Thursday, May 13, 2010

Can a simple Alter Trigger statement cause serious blocking?

Most of the time it would not as it is a extremely quick operation but it certainly has the potential to. I ran across this the other day: an admin user was running a simple, “innocent”, Alter Trigger statement on a production SQL Server, he had done this many a times without any trouble so he had no reason to worry. Unfortunately, this time something went wrong – the Alter Trigger statement which usually executes instantaneously wasn’t completing and all of a sudden blocking alerts started firing left and right! He killed the Alter Trigger and all went back to normal, but he was puzzled: what had just happened?

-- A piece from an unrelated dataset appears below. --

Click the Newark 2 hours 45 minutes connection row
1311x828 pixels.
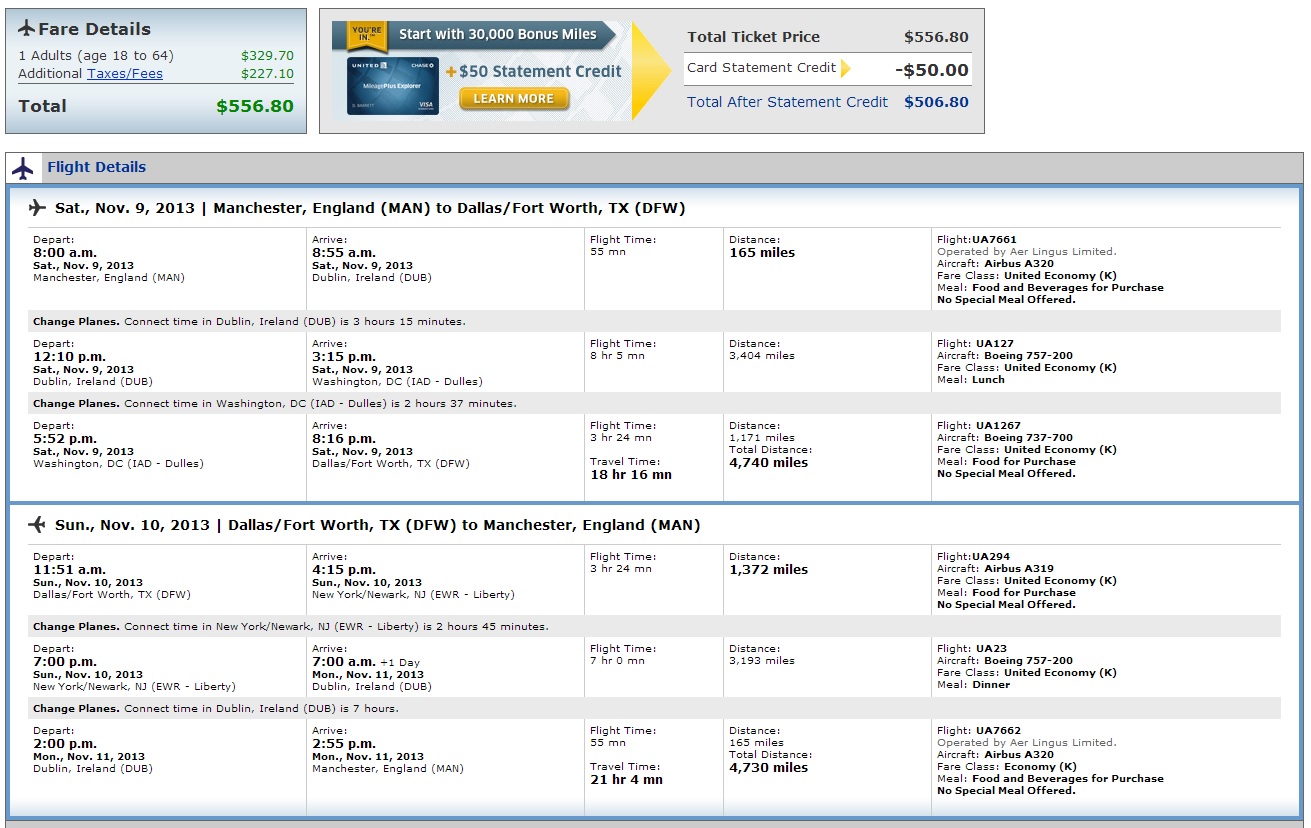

After a quick investigation here is what I found: the Alter Trigger had blocked virtually everyone (it was a trigger on a critical, heavily used table) but it wasn’t the head blocker! Instead, a “long” query that appeared to be doing some sort of data aggregation had blocked the Alter Trigger statement. But wait how can that be, the query was written with the NOLOCK option - apparently the person who wrote it knew that this query could potentially wreck-havoc on the production system so he tried to make sure he wouldn’t block anyone. And yes, most of the time his query would not cause any trouble to “others” except… while the nolock directive ensures that the query takes no data locks the query still takes what’s called a schema stability lock (in other words it’s saying: I will read un-committed data but don’t change the schema on me while I am reading) which prevents the Alter Trigger from taking the schema modification lock it needs. So, while the Alter Trigger is patiently waiting in line to get the schema modification lock it needs the rest of the processes that desperately need access to that table start piling up!